READ MORE: Yankees face a huge question with injured starters set for return this week
Yankee Stadium is a ballpark to crush dingers in; not a place to try and hit .300 at. That’s the reality for left-handed hitters, who are punished by that short right field if they’re hoping to squeeze singles in between the second baseman and right fielder. There’s a reason why Alex Verdugo is rolling over so much to second base, and it’s because he’s trying to shoot the ball perfectly to land for hits, instead of selling out and just trying to get the ball over the fence in right field.
The Yankees made it clear that left-handed bats were the priority over the winter, and while acquiring Juan Soto is an obvious success, they did really poor scouting on Alex Verdugo. They either had to acquire a power-hitting outfielder or go after someone who they could develop in the game power department, and they did neither. Aaron Boone talks about the quality of at-bat and while I know part of it is him not trying to rip his players publicly, we also know he does think highly of Verdugo, and that makes me wonder if they’re even aware of the fact that his profile is bad for the Bronx.

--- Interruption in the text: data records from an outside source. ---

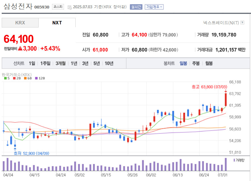
Task: Click the red up-triangle price change icon
Action: point(20,49)
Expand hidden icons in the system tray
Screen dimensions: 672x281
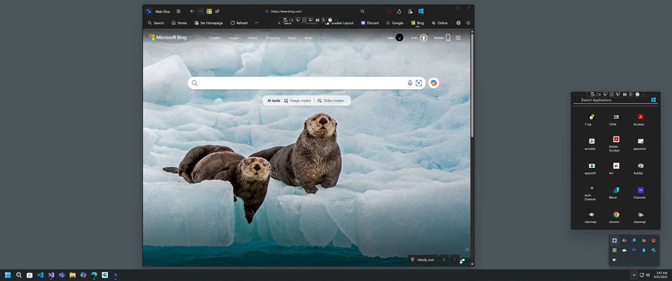pos(634,275)
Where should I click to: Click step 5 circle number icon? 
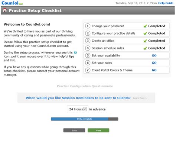pyautogui.click(x=88, y=55)
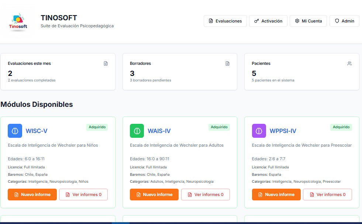This screenshot has height=224, width=362.
Task: Click the purple WPPSI-IV brain icon
Action: pos(259,131)
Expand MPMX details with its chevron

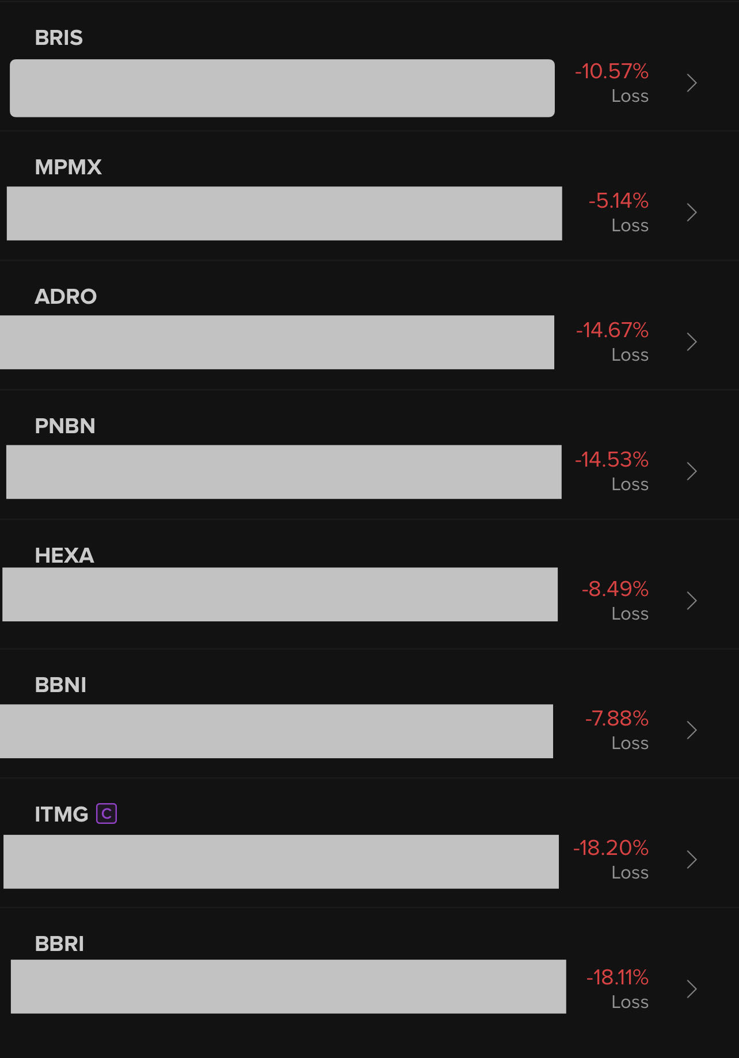click(x=692, y=213)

I don’t blame Alex Verdugo for not trying to hit for power, but I also think the Yankees should be held responsible for not understanding their ballpark as well. Juan Soto is pulling the ball more and it’s working; something he did despite telling reporters he wouldn’t change the way he hit because of this ballpark. Sure, he’s not a pull-happy hitter, but he’s certainly crushing more baseballs instead of trying to hit .300, which is nearly impossible for a lefty to do here, especially with the way modern batting averages have dipped.

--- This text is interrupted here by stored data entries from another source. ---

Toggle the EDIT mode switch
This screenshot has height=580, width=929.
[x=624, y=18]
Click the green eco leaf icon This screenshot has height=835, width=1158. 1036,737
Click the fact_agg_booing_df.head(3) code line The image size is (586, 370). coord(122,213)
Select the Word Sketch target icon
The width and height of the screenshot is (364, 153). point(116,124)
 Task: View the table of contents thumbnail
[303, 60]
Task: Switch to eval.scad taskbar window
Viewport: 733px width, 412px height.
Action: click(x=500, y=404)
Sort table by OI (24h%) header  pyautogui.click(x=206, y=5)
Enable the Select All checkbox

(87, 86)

Juan Soto is a freak of nature though, which is why Jazz Chisholm is a better comparison for me to use here. Alex Verdugo has the higher Max EV (112.4) between the two and also has a much better hit tool, and yet one hitter is leaps and bounds better than the other right now. Both were mediocre hitters this past July, but the difference is that Chisholm recognized the flaws in his game and has since adjusted. He’s the kind of hitter who will play well at Yankee Stadium because he’s the kind of hitter who can put a charge into a baseball.
Austin Wells took a leap once he began connecting for the longball, and I’m sure Alex Verdugo would have leaped had he tried to play more towards his pull-side power. As this organization reflects on this season and what’s caused this team to hit another summer rut, I hope that part of the equation is recognizing that they’re holding onto tradition. The days when this team could just grind out at-bats and collectively hit .280 were the ones that brought forth the dynasty Yankees, but the game has changed.
Tradition when left unquestioned is dangerous, and we’ve seen a once-dominant franchise sputter to remain at the top of the baseball world in terms of innovation. Just like the fans yearn for the days when a leadoff hitter was a .300 hitter with 30 steals and pitchers routinely went into the 7th and 8th innings, this franchise has started to look to their past to answer questions that they have today. What worked in an era where outfielders were slower and less dynamic won’t work in today’s game, and Jazz Chisholm is a perfect example of a modern solution to a current-day problem.
Perhaps this season can be a learning experience for the Yankees that comes with a World Series title as well. One where the power-hitting lefties who tried to pull the ball dominated, and the contact-oriented ones floundered as they realized they couldn’t BABIP their way to success in a ballpark built to suppress those kinds of hitters.